Informazioni storiche artistiche sul monumento

Valutazione: ☆☆☆★ ★ 2 stelle

Monumento Scomparso!

Data:  / 1662

Cronologia

1/5/1565: Papa Pio IV de’ Medici, incarica Francesco Gonzaga, cardinale titolare di San Lorenzo in Lucina, di curare i restauri dell’arco di Portogallo. Privo di due delle quattro colonne originarie, dovevano essere integrate con altre due conservate ai Santi Quattro Coronati.
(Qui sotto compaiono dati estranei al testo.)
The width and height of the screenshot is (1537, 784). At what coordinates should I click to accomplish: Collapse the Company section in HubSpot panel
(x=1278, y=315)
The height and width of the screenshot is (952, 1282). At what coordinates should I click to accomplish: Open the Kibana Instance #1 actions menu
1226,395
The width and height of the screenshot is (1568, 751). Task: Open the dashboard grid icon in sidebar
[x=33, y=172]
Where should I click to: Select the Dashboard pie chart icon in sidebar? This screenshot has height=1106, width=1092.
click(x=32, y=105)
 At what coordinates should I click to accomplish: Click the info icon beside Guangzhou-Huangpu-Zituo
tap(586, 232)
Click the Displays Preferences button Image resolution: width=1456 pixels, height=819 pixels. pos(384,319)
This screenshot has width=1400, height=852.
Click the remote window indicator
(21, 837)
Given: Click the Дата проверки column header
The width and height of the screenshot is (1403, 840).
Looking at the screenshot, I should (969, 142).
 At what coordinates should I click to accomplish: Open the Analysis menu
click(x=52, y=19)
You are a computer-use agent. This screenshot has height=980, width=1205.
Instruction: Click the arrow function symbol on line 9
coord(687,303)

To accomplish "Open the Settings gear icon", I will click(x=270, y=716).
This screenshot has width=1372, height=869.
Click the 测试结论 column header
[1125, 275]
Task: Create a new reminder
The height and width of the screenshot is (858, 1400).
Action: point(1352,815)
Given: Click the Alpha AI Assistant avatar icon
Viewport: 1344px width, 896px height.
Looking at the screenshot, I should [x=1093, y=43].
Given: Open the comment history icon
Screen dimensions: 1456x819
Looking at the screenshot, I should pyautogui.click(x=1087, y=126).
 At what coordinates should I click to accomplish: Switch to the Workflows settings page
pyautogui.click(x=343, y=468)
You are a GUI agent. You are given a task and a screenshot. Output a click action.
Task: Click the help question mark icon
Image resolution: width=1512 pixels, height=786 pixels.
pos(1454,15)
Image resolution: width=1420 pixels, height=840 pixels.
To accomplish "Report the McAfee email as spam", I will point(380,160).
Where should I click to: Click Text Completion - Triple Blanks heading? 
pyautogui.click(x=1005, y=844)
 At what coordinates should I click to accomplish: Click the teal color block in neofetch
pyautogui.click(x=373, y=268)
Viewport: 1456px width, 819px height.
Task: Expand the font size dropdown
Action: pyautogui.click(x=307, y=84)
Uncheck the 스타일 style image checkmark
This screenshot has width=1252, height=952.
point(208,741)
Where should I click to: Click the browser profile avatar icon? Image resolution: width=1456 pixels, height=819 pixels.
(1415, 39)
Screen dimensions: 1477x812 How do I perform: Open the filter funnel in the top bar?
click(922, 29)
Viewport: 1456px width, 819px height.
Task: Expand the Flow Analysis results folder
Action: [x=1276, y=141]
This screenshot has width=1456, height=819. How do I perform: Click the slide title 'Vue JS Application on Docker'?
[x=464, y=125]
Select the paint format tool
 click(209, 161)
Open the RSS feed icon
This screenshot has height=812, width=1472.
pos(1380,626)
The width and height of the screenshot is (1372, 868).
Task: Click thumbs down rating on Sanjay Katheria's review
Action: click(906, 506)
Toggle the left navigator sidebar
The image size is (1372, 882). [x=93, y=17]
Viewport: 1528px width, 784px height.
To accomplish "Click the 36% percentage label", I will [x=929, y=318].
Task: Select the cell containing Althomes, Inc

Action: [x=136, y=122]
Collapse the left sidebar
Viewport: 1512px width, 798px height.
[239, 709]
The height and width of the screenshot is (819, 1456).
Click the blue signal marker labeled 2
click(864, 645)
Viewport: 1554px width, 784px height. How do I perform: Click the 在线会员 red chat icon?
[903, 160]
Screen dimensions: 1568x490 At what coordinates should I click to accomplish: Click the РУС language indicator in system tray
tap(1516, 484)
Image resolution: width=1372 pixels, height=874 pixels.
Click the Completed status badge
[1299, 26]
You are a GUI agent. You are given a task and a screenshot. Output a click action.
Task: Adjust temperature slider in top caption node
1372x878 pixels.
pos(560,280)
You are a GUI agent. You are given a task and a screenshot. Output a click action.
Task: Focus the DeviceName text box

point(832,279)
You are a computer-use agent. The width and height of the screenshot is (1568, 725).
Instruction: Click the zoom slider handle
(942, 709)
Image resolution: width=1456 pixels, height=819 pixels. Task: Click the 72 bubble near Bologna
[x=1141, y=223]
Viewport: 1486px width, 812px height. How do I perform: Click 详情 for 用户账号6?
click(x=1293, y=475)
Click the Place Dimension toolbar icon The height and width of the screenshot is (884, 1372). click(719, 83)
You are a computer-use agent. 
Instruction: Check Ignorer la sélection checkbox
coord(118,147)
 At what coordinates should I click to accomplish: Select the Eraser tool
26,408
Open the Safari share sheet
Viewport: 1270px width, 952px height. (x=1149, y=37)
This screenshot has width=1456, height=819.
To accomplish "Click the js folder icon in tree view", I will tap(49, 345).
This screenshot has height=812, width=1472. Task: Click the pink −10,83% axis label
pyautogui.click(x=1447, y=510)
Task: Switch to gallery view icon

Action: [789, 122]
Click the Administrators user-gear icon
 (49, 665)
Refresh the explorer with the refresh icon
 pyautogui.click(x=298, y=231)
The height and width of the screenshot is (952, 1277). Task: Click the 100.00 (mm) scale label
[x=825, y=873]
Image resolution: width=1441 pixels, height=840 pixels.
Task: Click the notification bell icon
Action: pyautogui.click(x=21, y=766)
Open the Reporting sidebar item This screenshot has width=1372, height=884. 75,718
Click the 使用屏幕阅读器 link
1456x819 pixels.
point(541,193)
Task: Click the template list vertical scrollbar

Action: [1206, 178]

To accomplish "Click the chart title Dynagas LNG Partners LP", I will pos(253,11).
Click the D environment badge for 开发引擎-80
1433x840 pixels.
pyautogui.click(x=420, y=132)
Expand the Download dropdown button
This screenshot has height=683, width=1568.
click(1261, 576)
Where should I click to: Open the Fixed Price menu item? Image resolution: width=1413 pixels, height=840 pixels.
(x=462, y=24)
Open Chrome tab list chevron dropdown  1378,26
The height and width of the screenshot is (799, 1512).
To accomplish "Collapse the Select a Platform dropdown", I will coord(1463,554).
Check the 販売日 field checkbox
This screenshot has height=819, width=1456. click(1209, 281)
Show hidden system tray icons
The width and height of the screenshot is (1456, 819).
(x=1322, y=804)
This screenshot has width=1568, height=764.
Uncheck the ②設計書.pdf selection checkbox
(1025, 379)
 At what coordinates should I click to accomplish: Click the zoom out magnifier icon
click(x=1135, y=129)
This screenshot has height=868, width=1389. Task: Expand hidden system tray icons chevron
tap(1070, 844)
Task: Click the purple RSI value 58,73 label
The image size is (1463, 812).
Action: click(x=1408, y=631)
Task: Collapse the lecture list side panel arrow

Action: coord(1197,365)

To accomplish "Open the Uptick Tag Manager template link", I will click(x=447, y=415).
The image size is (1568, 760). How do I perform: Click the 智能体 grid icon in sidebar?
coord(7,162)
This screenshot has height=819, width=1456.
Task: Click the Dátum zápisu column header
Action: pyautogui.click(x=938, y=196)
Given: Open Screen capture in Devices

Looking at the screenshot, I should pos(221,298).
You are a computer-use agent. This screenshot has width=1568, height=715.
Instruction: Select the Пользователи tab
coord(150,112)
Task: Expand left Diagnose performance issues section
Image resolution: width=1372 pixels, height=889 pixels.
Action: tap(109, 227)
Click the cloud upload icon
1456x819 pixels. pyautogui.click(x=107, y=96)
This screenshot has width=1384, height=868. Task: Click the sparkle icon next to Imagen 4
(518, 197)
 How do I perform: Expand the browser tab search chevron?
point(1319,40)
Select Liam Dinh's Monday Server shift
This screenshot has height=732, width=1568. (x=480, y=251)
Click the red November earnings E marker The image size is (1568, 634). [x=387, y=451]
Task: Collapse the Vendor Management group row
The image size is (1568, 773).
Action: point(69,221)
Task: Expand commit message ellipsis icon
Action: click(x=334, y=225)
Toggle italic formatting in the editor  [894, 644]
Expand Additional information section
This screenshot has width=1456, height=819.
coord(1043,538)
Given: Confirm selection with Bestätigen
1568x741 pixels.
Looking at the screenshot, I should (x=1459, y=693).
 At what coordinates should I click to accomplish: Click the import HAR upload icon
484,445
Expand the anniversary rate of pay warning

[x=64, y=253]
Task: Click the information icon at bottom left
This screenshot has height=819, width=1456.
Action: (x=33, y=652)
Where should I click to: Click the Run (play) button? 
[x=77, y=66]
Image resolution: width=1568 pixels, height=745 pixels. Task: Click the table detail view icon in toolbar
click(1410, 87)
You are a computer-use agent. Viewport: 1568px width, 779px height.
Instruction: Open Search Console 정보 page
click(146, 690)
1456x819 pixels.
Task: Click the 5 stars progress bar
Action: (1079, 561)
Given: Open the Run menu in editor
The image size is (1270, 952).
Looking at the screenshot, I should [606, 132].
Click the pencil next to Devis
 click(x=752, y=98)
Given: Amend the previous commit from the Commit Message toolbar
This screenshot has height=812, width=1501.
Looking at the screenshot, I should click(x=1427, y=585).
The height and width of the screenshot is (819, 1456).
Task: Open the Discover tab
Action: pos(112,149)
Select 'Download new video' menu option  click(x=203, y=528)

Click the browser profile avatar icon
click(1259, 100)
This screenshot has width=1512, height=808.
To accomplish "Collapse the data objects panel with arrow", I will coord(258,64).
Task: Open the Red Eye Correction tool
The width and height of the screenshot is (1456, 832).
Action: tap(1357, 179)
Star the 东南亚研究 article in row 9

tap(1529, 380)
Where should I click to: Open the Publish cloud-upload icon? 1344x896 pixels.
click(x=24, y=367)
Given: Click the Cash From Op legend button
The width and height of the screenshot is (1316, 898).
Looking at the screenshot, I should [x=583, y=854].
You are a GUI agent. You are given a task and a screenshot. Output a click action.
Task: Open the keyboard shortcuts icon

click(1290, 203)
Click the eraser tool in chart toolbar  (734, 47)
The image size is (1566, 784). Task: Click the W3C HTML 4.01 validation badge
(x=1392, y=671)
9/9/1662: Alessandro VII, per evitare l'imbuto stradale che condizionava le cerimonie d'ingresso in città, i cortei carnevaleschi e le corsa dei cavalli barberi, commissiona a Carlo Fontana e Felice della Greca la demolizione dell'Arco di Portogallo al Corso. Per giustificare la distruzione della vestigia, sentenziano che l'arco era realizzato con spolia e su fondazioni di età precedente, non era «né antico né trionfale, ma abbellito di diversi ornamenti antichi».

Descrizione

Di epoca tardo antica, viene ipotizzato che costituisse uno degli accessi monumentali al suo tempio del Sole. Conosciuto anche come Arcus de Trofoli o de Tripolis. Era costruito in blocchi di peperino e travertino, con l'attico in laterizio (mattoni). Le colonne, con capitelli compositi, inquadravano il fornice.